WHAT YOU SHOULD DO: After finding the line with "You are a GUI agent. The screenshot is 1680×2184." in the entries below, retype exactly each line from there through the line with "Canal de denuncias (726, 2489)", including that final line.

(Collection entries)

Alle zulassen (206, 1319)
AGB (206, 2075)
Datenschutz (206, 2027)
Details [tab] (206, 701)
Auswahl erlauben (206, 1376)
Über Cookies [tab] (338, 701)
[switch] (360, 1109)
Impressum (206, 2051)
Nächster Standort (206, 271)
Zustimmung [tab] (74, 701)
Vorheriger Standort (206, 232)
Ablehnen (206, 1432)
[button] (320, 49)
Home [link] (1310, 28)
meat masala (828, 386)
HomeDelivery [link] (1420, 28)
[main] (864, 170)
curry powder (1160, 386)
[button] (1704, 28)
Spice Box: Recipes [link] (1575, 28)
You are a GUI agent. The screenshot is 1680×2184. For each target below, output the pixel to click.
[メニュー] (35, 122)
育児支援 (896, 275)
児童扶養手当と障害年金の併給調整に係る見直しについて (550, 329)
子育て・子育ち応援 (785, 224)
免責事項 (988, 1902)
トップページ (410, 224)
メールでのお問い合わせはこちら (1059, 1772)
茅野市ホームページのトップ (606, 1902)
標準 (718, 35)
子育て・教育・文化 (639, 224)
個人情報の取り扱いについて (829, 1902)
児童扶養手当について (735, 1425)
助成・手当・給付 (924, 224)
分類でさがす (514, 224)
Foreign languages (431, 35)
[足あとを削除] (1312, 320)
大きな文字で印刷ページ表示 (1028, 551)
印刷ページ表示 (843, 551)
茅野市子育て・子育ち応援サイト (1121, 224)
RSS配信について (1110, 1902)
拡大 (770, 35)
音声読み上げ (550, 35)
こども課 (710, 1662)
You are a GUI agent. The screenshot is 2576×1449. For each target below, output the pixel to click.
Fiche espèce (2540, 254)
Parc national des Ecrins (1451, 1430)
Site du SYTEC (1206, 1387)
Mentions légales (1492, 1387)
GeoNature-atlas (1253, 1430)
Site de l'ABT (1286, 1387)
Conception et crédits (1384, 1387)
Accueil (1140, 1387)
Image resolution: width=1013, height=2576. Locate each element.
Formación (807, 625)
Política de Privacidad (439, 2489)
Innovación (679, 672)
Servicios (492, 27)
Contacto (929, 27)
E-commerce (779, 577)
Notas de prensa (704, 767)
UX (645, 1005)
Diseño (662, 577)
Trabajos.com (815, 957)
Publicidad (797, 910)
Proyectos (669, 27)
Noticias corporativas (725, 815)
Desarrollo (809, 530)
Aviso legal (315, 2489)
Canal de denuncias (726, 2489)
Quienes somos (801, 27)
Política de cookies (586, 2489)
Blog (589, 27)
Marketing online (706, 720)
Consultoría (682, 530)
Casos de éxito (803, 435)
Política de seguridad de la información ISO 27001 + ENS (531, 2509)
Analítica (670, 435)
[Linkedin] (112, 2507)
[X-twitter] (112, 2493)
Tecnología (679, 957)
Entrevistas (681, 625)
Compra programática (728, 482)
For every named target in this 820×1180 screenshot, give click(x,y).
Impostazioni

EXERCISE OUTPUT:
You are a GUI agent. The screenshot is 1680×2184. For each target below, output the pixel to click.
[メニュー] (35, 122)
育児支援 (896, 275)
児童扶養手当と障害年金の併給調整に係る見直しについて (550, 329)
子育て・子育ち応援 (785, 224)
免責事項 (988, 1902)
トップページ (410, 224)
メールでのお問い合わせはこちら (1059, 1772)
茅野市ホームページのトップ (606, 1902)
標準 (718, 35)
子育て・教育・文化 (639, 224)
個人情報の取り扱いについて (829, 1902)
児童扶養手当について (735, 1425)
助成・手当・給付 (924, 224)
分類でさがす (514, 224)
Foreign languages (431, 35)
[足あとを削除] (1312, 320)
大きな文字で印刷ページ表示 (1028, 551)
印刷ページ表示 (843, 551)
茅野市子育て・子育ち応援サイト (1121, 224)
RSS配信について (1110, 1902)
拡大 (770, 35)
音声読み上げ (550, 35)
こども課 (710, 1662)
You are a GUI agent. The screenshot is 2576×1449. For each target below, output the pixel to click.
Fiche espèce (2540, 254)
Parc national des Ecrins (1451, 1430)
Site du SYTEC (1206, 1387)
Mentions légales (1492, 1387)
GeoNature-atlas (1253, 1430)
Site de l'ABT (1286, 1387)
Conception et crédits (1384, 1387)
Accueil (1140, 1387)
Image resolution: width=1013, height=2576. Locate each element.
Formación (807, 625)
Política de Privacidad (439, 2489)
Innovación (679, 672)
Servicios (492, 27)
Contacto (929, 27)
E-commerce (779, 577)
Notas de prensa (704, 767)
UX (645, 1005)
Diseño (662, 577)
Trabajos.com (815, 957)
Publicidad (797, 910)
Proyectos (669, 27)
Noticias corporativas (725, 815)
Desarrollo (809, 530)
Aviso legal (315, 2489)
Canal de denuncias (726, 2489)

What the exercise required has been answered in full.